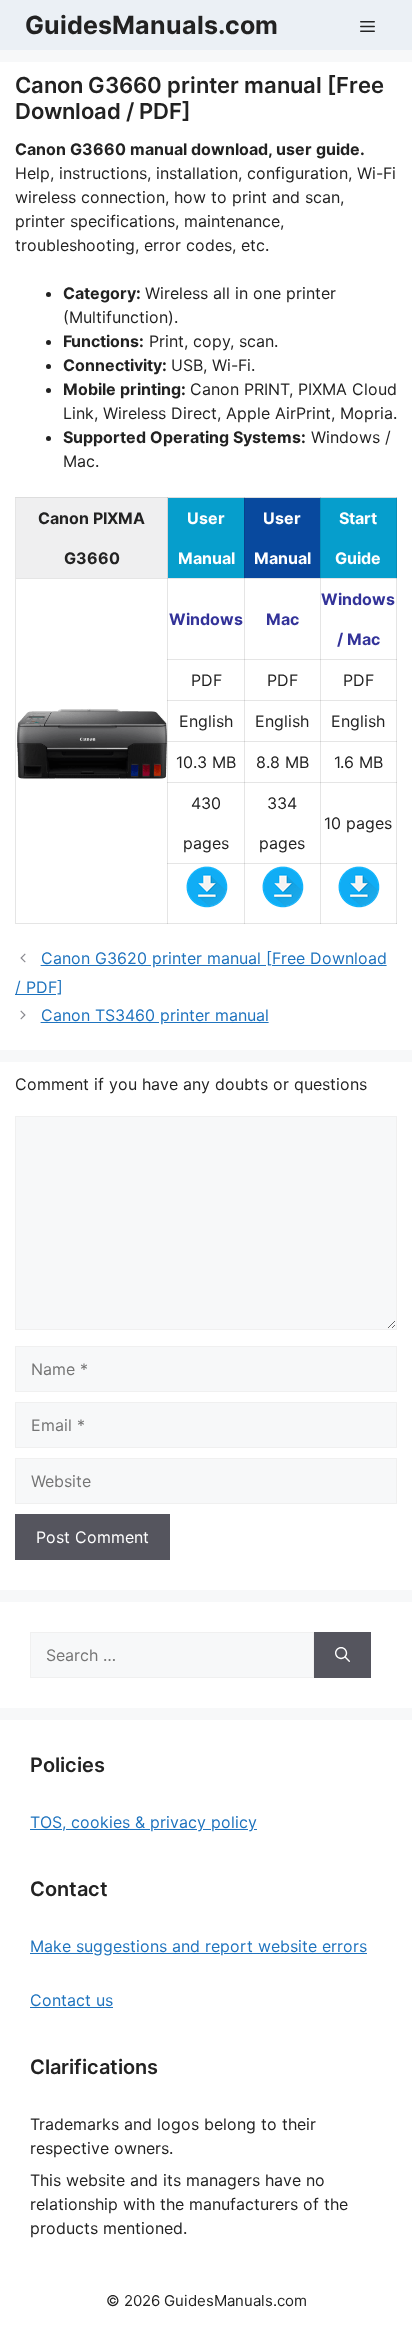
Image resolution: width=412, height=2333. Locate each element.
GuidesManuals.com (151, 25)
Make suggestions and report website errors (198, 1946)
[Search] (342, 1655)
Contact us (71, 2000)
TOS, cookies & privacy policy (143, 1822)
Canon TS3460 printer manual (155, 1015)
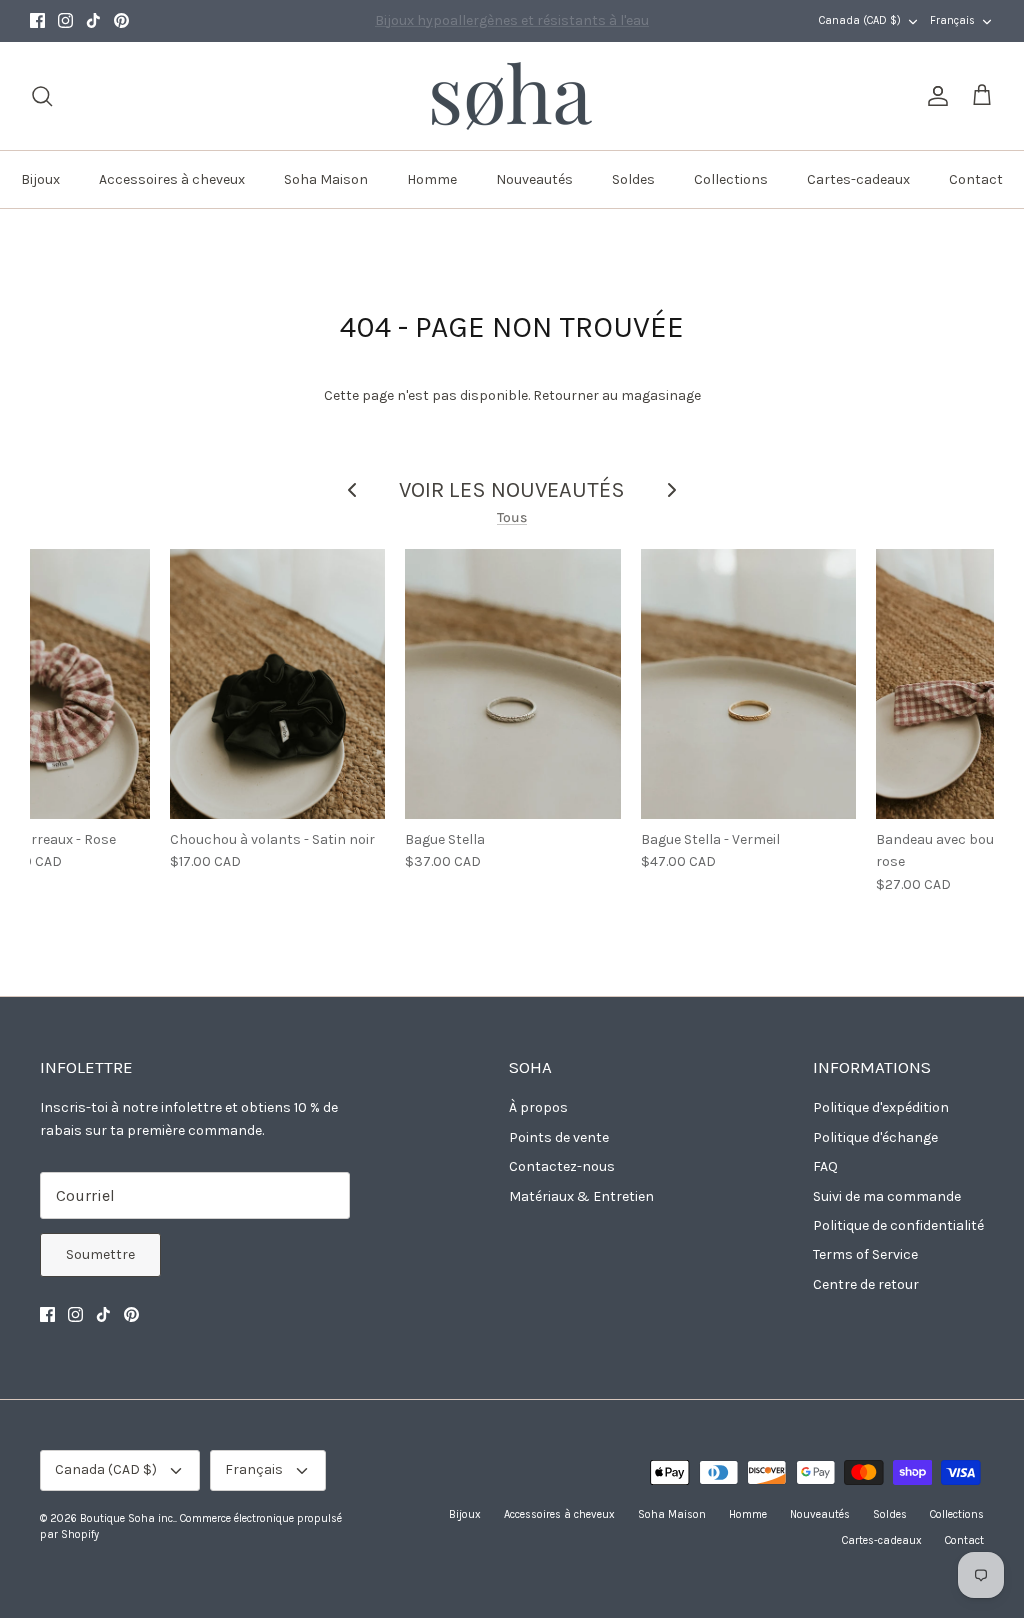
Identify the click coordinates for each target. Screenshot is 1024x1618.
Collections (731, 179)
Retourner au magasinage (617, 395)
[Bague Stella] (513, 683)
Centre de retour (866, 1284)
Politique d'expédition (881, 1107)
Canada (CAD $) (860, 20)
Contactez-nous (562, 1166)
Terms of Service (865, 1254)
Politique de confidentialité (898, 1225)
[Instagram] (65, 20)
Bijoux (40, 179)
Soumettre (100, 1254)
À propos (538, 1107)
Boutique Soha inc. (127, 1518)
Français (952, 20)
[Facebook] (37, 20)
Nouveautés (534, 179)
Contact (976, 179)
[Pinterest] (121, 20)
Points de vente (559, 1137)
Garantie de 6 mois (512, 25)
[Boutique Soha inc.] (512, 96)
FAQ (825, 1166)
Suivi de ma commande (887, 1196)
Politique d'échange (875, 1137)
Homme (432, 179)
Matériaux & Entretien (581, 1196)
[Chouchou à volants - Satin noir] (278, 683)
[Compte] (934, 96)
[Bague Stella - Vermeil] (749, 683)
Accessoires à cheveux (172, 179)
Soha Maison (326, 179)
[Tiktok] (93, 20)
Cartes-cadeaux (858, 179)
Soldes (633, 179)
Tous (512, 517)
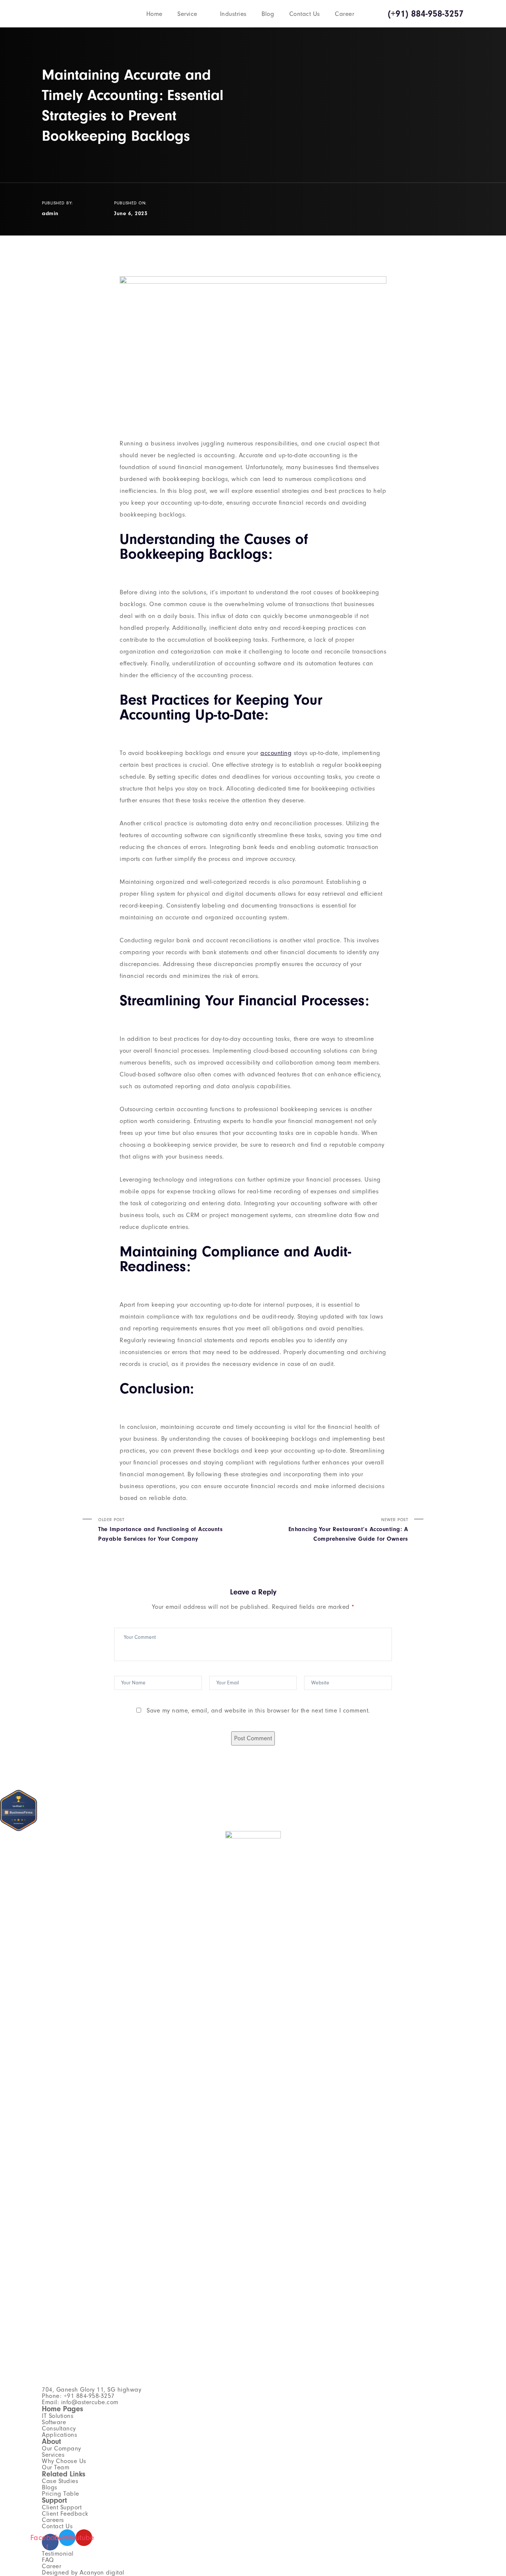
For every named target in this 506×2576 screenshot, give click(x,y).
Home (154, 13)
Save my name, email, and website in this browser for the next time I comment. (258, 1710)
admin (50, 213)
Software (54, 2422)
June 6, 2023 (130, 213)
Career (344, 13)
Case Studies (60, 2481)
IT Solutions (57, 2415)
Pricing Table (60, 2493)
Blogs (49, 2487)
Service (187, 13)
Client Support (61, 2507)
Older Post (160, 1529)
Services (53, 2454)
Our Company (61, 2448)
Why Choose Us (64, 2461)
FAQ (48, 2559)
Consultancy (59, 2428)
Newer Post (348, 1529)
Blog (268, 13)
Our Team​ (55, 2467)
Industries (233, 13)
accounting (276, 752)
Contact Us (304, 13)
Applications (59, 2434)
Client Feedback (65, 2513)
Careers (53, 2519)
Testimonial (58, 2553)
________
Taking the listing above as a whole, state how many of its lines hold the string "each". No other output is permitted.

2